• _Problem to work on_:
Only the lines below, from the one with "SAN TAN VALLEY,AZ (476, 1912)" through the one with "TEMPE,AZ (457, 1948)", are to be written out, exactly.

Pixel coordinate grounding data
—————
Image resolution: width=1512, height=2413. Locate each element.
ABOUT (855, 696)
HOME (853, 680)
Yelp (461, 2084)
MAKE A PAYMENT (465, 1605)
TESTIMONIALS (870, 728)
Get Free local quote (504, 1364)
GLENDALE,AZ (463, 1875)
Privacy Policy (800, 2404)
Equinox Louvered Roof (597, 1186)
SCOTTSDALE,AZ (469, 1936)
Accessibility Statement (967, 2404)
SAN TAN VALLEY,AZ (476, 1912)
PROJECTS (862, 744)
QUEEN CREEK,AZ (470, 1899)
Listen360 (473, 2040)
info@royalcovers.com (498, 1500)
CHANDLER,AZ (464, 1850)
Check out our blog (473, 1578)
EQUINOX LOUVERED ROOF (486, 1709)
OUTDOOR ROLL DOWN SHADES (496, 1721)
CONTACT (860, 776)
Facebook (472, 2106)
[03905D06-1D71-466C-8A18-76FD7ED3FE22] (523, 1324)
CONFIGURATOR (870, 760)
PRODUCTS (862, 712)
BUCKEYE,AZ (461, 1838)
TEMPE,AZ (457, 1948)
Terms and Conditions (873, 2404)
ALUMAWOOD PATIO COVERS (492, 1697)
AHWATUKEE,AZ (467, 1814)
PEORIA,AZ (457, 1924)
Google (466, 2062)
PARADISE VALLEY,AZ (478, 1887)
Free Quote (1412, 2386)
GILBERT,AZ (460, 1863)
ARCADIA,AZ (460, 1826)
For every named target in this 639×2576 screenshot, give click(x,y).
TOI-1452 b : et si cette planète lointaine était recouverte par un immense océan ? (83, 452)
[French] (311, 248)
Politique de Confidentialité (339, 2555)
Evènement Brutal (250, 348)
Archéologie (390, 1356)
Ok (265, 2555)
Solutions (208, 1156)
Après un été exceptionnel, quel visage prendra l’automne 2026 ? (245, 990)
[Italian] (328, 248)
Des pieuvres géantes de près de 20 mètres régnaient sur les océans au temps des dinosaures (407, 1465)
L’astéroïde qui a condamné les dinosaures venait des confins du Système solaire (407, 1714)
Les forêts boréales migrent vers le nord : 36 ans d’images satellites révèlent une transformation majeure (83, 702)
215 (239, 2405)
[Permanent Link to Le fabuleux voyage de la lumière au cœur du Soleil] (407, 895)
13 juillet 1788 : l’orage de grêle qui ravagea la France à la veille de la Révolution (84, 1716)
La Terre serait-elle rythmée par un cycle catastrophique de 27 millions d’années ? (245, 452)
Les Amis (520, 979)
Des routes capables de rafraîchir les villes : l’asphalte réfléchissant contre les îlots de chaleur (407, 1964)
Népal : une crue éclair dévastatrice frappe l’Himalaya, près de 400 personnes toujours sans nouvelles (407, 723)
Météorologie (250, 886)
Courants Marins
—————
• _Result for this task_:
SAN TAN VALLEY,AZ (476, 1912)
PROJECTS (862, 744)
QUEEN CREEK,AZ (470, 1899)
Listen360 (473, 2040)
info@royalcovers.com (498, 1500)
CHANDLER,AZ (464, 1850)
Check out our blog (473, 1578)
EQUINOX LOUVERED ROOF (486, 1709)
OUTDOOR ROLL DOWN SHADES (496, 1721)
CONTACT (860, 776)
Facebook (472, 2106)
[03905D06-1D71-466C-8A18-76FD7ED3FE22] (523, 1324)
CONFIGURATOR (870, 760)
PRODUCTS (862, 712)
BUCKEYE,AZ (461, 1838)
TEMPE,AZ (457, 1948)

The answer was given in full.